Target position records
----

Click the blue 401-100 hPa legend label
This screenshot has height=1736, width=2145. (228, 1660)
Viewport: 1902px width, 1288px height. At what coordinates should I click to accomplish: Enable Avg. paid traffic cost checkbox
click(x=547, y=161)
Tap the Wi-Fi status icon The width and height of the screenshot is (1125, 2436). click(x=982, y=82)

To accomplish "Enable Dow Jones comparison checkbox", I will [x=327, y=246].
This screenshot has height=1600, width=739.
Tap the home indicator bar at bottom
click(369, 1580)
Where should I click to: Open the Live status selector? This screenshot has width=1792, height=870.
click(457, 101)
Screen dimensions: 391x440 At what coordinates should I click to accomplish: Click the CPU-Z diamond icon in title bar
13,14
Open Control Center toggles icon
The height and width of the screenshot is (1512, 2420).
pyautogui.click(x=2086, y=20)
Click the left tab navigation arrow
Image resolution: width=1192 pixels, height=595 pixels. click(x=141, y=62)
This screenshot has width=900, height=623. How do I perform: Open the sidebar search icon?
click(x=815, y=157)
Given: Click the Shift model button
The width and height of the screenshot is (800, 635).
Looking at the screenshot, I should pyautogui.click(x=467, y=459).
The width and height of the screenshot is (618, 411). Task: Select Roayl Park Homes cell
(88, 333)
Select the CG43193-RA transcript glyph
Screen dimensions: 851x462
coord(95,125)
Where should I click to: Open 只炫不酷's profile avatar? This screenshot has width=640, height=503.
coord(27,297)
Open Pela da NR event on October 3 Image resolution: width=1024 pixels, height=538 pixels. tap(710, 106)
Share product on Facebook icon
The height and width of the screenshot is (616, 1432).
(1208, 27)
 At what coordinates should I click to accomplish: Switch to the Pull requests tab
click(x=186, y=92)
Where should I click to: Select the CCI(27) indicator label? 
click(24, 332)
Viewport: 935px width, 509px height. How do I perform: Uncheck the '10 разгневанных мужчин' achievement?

----

Rewrite the data above, swapping every "Viewport" for "Display" and leaving everything else unchanged.

# Task answer:
Click the blue 401-100 hPa legend label
This screenshot has height=1736, width=2145. (228, 1660)
Display: 1902px width, 1288px height. At what coordinates should I click to accomplish: Enable Avg. paid traffic cost checkbox
click(x=547, y=161)
Tap the Wi-Fi status icon The width and height of the screenshot is (1125, 2436). click(x=982, y=82)

To accomplish "Enable Dow Jones comparison checkbox", I will [x=327, y=246].
This screenshot has height=1600, width=739.
Tap the home indicator bar at bottom
click(369, 1580)
Where should I click to: Open the Live status selector? This screenshot has width=1792, height=870.
click(457, 101)
Screen dimensions: 391x440 At what coordinates should I click to accomplish: Click the CPU-Z diamond icon in title bar
13,14
Open Control Center toggles icon
The height and width of the screenshot is (1512, 2420).
pyautogui.click(x=2086, y=20)
Click the left tab navigation arrow
Image resolution: width=1192 pixels, height=595 pixels. click(x=141, y=62)
This screenshot has width=900, height=623. How do I perform: Open the sidebar search icon?
click(x=815, y=157)
Given: Click the Shift model button
The width and height of the screenshot is (800, 635).
Looking at the screenshot, I should pyautogui.click(x=467, y=459).
The width and height of the screenshot is (618, 411). Task: Select Roayl Park Homes cell
(88, 333)
Select the CG43193-RA transcript glyph
Screen dimensions: 851x462
coord(95,125)
Where should I click to: Open 只炫不酷's profile avatar? This screenshot has width=640, height=503.
coord(27,297)
Open Pela da NR event on October 3 Image resolution: width=1024 pixels, height=538 pixels. tap(710, 106)
Share product on Facebook icon
The height and width of the screenshot is (616, 1432).
(1208, 27)
 At what coordinates should I click to accomplish: Switch to the Pull requests tab
click(x=186, y=92)
Where should I click to: Select the CCI(27) indicator label? 
click(24, 332)
Display: 935px width, 509px height. How do I perform: Uncheck the '10 разгневанных мужчин' achievement?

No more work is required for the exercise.